In Progress
Unit 1, Lesson 21
In Progress

Binary Mode

Video transcript & code

The other day I took some Ruby code that I wrote on a Linux system, and started running it on a Windows box. Pretty quickly, I ran into an error:

marshal data too short

This error occurred as the program was reading some saved cache data from an earlier run.

This error is representative of one of the most common problems programmers run into when porting a program from UNIX-like systems to Windows.

While it's not immediately obvious, the source of this error can be traced back to the way different operating systems represent line endings.

As you may recall if you watched episode #468, most computer operating systems adopted the ASCII standard for representing plain text. But ASCII had no standardized, abstract character for representing the separation between two lines. Instead, it had a selection of control codes that were used to signal teleprinters to do various physical actions.

In particular, the principle control codes associated with line endings were:

  • ASCII code 10, known as "Line Feed", or "LF" for short; and
  • ASCII code 13, known as "Carriage Return", or "CR" for short.
ASCII Code Name Meaning
10 Line Feed (LF) Advance paper roll
13 Carriage Return (CR) Return print head to start

Even as most operating systems standardized on ASCII character codes, they settled on different combinations of the CR and LF codes for their standard text file line endings.

Some standardized on a CR followed by an LF; some went with just an LF or a CR alone; and a few special cases even used an LF followed by CR.

Characters OSes
CR+LF CP/M, MS-DOS, Windows, OS/2, Palm, Symbian, Atari TOS
LF Multics, UNIX, BSD, Amiga, BeOS, OS X, macOS
CR Commodore, ZX Spectrum, TRS-80, Apple II, Mac OS
LF+CR Print spooler for Acorn BBC and RISC OS

Imagine what it would be like if we had to deal with this proliferation of text file conventions in our code.

For instance, let's say we had the simple task of writing a series of verses to a file.

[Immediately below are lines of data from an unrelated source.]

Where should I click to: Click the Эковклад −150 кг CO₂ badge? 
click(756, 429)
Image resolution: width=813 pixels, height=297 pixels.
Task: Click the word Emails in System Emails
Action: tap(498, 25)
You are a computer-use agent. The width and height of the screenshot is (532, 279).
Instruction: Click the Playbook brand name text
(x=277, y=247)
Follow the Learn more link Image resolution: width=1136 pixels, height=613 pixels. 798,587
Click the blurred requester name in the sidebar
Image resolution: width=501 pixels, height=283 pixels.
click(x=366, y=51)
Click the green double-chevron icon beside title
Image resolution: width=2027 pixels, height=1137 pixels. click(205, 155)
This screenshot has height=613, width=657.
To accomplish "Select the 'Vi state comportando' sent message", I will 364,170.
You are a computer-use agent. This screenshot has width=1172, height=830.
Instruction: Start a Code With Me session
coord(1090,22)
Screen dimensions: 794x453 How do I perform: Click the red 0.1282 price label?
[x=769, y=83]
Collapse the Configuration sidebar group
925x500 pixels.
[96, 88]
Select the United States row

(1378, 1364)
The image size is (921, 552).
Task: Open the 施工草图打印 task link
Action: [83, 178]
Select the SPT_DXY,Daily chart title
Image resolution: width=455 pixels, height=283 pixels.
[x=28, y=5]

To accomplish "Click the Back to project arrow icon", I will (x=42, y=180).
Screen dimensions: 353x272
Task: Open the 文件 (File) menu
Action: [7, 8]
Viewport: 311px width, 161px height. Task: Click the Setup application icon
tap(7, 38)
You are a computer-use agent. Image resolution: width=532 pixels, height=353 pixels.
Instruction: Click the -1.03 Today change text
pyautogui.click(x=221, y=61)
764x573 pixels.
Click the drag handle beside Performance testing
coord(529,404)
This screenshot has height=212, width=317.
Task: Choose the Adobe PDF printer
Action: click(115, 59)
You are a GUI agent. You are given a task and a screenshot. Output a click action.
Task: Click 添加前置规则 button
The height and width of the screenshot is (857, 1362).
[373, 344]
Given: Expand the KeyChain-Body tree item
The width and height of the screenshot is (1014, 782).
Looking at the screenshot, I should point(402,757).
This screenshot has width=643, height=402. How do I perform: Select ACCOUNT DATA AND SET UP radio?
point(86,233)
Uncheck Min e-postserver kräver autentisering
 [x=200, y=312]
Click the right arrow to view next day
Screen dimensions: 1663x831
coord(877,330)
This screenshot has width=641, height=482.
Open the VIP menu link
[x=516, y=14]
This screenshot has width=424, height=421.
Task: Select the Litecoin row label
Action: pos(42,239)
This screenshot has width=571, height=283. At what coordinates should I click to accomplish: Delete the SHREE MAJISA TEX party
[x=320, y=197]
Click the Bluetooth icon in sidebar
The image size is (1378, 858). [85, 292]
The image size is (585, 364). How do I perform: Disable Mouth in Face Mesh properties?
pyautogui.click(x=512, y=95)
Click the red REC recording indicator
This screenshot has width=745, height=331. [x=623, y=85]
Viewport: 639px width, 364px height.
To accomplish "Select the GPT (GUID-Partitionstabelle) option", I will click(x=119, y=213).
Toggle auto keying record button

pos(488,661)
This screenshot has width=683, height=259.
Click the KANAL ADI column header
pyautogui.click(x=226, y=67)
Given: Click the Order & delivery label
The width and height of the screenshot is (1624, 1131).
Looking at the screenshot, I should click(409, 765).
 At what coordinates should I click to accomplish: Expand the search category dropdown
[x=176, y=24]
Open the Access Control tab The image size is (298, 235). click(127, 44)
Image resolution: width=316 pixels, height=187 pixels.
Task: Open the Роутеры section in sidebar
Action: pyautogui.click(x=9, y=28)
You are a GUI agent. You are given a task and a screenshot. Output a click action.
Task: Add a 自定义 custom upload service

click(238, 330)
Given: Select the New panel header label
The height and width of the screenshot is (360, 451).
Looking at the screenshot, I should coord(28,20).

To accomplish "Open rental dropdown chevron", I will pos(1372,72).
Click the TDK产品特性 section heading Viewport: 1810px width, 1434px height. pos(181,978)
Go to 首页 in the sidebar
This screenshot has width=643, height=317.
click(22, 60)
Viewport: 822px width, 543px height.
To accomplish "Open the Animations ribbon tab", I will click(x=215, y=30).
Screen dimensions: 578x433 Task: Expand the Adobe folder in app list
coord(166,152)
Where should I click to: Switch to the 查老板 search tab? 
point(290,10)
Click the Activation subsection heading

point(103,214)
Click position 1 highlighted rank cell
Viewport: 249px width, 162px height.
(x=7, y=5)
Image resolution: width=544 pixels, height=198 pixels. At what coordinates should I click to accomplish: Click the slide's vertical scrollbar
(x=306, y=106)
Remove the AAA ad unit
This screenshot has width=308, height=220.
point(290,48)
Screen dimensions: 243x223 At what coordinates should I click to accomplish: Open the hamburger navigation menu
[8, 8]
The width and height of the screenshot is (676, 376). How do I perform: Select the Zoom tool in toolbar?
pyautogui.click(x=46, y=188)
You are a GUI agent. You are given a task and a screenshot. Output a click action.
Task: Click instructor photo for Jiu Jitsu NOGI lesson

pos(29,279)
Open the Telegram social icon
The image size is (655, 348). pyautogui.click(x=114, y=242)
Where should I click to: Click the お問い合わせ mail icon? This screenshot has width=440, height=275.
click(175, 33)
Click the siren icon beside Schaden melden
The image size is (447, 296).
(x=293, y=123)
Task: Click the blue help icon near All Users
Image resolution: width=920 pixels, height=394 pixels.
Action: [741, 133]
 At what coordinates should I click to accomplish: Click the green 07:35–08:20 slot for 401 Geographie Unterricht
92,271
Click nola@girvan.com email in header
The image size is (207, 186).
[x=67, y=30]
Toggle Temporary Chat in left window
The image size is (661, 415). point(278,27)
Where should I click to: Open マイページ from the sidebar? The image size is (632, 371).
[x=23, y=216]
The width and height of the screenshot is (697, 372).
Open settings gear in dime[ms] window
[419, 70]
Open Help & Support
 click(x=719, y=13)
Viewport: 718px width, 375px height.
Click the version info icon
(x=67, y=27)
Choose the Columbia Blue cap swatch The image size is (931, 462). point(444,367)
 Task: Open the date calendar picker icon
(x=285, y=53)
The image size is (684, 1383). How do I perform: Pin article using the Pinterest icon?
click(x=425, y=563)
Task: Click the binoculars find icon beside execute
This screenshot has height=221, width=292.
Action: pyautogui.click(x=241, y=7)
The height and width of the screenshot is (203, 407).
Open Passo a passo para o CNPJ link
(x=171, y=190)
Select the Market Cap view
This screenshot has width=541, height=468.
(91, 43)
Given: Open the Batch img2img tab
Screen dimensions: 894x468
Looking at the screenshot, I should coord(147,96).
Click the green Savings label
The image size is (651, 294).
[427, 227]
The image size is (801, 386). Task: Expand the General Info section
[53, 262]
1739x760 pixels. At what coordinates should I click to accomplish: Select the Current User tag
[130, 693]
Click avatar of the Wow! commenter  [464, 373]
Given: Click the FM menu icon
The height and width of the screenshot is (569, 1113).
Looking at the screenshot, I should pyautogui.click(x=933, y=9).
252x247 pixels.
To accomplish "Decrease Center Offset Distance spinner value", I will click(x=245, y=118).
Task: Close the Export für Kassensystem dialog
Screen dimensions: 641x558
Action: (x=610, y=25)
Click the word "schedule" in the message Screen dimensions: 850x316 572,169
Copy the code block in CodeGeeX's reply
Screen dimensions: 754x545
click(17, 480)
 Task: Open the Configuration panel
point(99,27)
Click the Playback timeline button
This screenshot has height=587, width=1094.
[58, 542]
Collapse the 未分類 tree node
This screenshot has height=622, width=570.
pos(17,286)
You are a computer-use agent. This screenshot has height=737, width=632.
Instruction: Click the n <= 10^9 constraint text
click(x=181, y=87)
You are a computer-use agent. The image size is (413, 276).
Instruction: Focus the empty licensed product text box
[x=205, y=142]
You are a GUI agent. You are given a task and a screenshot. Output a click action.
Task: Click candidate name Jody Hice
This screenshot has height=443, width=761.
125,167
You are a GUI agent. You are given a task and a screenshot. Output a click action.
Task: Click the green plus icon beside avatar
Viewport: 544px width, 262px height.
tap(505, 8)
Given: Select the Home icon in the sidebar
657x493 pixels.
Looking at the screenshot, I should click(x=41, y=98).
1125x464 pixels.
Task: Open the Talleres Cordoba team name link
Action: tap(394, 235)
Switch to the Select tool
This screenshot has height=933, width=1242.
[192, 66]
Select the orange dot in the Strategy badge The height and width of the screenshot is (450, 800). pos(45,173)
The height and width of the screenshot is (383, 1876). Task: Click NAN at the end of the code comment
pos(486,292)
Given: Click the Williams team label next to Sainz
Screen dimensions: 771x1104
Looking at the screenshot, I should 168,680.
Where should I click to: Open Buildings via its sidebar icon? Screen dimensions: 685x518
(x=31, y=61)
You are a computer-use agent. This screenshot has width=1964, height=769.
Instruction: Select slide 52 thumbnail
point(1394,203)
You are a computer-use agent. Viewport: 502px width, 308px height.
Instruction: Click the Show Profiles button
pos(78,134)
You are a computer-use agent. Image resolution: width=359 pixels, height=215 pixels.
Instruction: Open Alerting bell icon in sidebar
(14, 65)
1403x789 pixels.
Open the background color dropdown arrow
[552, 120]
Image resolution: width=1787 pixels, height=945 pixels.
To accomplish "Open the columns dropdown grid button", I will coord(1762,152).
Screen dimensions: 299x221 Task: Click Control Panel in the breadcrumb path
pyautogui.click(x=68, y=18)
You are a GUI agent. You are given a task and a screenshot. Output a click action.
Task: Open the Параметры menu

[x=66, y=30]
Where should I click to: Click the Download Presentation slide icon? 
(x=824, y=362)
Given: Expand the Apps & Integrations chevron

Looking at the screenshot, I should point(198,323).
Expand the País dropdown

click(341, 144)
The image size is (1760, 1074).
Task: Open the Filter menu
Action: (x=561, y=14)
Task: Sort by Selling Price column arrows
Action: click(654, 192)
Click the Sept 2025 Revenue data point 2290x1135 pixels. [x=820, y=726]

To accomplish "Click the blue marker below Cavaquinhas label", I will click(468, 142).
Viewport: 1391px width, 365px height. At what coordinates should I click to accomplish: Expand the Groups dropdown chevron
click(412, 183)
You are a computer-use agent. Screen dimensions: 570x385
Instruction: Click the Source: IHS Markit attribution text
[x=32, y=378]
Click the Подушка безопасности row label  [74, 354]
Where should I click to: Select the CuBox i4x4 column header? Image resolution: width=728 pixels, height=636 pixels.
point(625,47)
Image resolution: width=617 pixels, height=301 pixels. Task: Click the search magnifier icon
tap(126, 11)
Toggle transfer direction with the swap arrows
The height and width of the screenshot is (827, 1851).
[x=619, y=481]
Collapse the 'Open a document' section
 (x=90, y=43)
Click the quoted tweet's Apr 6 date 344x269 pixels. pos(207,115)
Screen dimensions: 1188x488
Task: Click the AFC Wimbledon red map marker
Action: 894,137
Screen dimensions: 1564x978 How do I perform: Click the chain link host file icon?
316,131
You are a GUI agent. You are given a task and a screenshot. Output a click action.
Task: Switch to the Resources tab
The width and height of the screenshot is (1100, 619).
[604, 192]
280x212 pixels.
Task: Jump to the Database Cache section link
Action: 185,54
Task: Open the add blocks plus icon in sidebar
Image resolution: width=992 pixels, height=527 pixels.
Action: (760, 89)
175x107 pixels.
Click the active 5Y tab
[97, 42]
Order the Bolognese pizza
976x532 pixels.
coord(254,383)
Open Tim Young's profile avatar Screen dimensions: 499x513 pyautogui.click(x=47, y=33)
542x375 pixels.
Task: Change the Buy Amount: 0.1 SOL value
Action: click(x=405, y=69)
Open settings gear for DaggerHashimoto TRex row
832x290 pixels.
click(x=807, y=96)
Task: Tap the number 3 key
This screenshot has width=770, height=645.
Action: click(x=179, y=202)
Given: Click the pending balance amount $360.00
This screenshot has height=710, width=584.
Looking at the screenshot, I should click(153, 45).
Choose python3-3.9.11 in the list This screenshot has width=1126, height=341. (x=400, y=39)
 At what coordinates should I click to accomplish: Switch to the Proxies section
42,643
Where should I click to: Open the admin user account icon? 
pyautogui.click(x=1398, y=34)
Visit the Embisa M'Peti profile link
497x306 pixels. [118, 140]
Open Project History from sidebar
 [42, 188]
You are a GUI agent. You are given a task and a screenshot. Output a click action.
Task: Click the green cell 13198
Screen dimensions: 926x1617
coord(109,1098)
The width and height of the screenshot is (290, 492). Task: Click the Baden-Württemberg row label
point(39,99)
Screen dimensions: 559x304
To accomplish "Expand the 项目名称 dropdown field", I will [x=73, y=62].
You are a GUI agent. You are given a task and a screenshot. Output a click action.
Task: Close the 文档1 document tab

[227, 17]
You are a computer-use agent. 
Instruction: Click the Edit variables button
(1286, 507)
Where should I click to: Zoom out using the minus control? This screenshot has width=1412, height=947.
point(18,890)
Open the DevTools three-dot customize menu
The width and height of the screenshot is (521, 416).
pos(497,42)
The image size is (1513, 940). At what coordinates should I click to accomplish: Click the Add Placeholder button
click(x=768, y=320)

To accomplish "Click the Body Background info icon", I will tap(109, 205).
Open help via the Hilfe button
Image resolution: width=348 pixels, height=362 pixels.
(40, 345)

Here's a program to do that in Ruby.

For Windows-based builds of Ruby, it picks a CR+LF separator, which are represented in Ruby strings by the escape sequences \r and \n.

For UNIX-type builds of Ruby, it goes with just a linefeed.

lines = ["'Twas brillig, and the slithy toves",
         "Did gyre and gymbal in the wabe:",
         "All mimsy were the borogroves,",
         "And the mome raths outgrabe."]

separator = case RUBY_PLATFORM
            when /cygwin|mswin|mingw/
              "\r\n"
            when /darwin|linux|freebsd/
              "\n"
            else fail "I don't know that platform: #{RUBY_PLATFORM}"
            end

output = lines.join(separator)

And actually, this program doesn't even get around to writing the file; it just fills in the correct separators for certain Windows and UNIX-like builds.

Before you go and copy it, know that this case statement is woefully incomplete, and would not be remotely suitable for a widely-distributed program.

Fortunately, we don't have to worry about getting line-endings right on different operating systems. That's because Ruby was originally implemented in the C programming language, and it inherits C's approach to dealing with text file diversity.

Here's what that means. Internally, we use the linefeed character everywhere we want to represent a line separation.

Then we just write the file without any further ado.

The standard linefeed character is translated to the appropriate line separator for the current operating system, with no further intervention on our part.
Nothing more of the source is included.